It seems of the four entries I've read so far I'm seeing more of the thematically bound monsters. I don't see how I can use Bloodbound Decriers without heamogoblins, and The Bloodless are only useful if you've got plans for a Decrier in there somewhere. Perhaps you could spring the heamogoblins out of the pack, but I want to feel like all three monsters are unique enough to stand alone, but even more spectacular when combined to form the basis of an adventure.

I also second the thought of the Decrier being weaker than his own pack of haemogoblins. Technically the little goblin ticks could turn on him and he wouldn't have much of a chance against them.

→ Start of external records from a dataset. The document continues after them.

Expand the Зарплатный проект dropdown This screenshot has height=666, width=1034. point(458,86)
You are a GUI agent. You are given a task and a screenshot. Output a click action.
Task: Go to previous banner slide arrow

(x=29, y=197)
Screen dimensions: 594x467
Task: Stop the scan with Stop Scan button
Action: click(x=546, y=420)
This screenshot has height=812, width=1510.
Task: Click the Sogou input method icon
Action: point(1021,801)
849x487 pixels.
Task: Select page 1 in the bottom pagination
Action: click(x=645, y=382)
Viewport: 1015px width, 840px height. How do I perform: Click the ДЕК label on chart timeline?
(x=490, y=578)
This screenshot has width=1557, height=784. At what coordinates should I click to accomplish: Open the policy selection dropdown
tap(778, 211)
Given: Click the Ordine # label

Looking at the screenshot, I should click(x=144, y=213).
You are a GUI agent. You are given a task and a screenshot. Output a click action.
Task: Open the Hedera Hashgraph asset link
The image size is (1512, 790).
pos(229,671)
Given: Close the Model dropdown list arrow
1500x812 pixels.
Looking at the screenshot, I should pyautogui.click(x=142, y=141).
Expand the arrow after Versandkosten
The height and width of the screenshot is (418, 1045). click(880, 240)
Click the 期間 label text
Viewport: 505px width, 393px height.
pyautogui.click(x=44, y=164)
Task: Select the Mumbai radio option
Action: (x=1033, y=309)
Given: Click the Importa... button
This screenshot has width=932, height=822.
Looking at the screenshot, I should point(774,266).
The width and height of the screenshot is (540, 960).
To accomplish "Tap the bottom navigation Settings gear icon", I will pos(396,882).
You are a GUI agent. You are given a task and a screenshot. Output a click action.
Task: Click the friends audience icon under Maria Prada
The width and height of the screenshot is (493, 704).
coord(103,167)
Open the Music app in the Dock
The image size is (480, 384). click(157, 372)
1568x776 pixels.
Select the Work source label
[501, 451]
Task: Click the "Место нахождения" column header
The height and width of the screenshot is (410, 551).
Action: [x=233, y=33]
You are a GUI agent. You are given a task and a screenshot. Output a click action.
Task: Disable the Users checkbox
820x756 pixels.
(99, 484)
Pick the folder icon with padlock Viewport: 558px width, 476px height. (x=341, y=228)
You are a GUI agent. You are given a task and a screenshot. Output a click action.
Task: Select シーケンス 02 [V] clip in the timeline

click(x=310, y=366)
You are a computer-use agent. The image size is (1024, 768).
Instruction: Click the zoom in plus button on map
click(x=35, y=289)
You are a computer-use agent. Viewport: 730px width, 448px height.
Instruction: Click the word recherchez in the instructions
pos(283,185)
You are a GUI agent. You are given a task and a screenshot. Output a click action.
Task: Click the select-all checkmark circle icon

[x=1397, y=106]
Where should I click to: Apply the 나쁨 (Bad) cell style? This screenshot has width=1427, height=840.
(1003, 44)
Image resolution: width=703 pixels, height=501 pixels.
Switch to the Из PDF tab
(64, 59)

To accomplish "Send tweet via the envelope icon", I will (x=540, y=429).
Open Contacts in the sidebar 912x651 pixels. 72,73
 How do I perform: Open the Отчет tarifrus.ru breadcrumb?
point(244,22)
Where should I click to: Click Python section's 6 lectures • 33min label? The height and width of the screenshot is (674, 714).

I'm still reading through the entries before casting my votes, but I'm not so sure this one will make it for me.

I think that ancientsensai hit on a point that I was noticing when reading through this entry.

The hook of this monster is it's combination. You're talking several 8+ of the little guys, a swarm, maybe two, and at least a few of the Patal's. That makes for a fairly high level encounter, but none of these things on their own would really make an interesting encounter. If your party encounters a few of the ghosts, it doesn't have the same dramatic effect.

That being said it means a lot of math for the DM to come up with (especially with clunky stat blocks and things like psuedo-feathers to keep track of). Since most DMs aren't used to running combat with tiny monsters that means they'll more than likely be struggling with attacks and provoking attacks of opportunity, not to mention the swarm which is another kind of unique monster type that DMs may not be inherently familiar with, and then given a blind zombie template tossed in there. That's a lot to keep track of as a DM. I'm fairly new to DMing I realize, but I got a little overwhelmed the other night running a combat with 10 humanoid opponents vs 6 PCs forgetting bonuses and aoo's and what not. Throw in the additional complexities of these monsters means even more of a headache for me as a DM.

Yours is the third monster entry I've read thus far so I can't say for sure if this is going to get my vote or not, it's on the borderline for sure.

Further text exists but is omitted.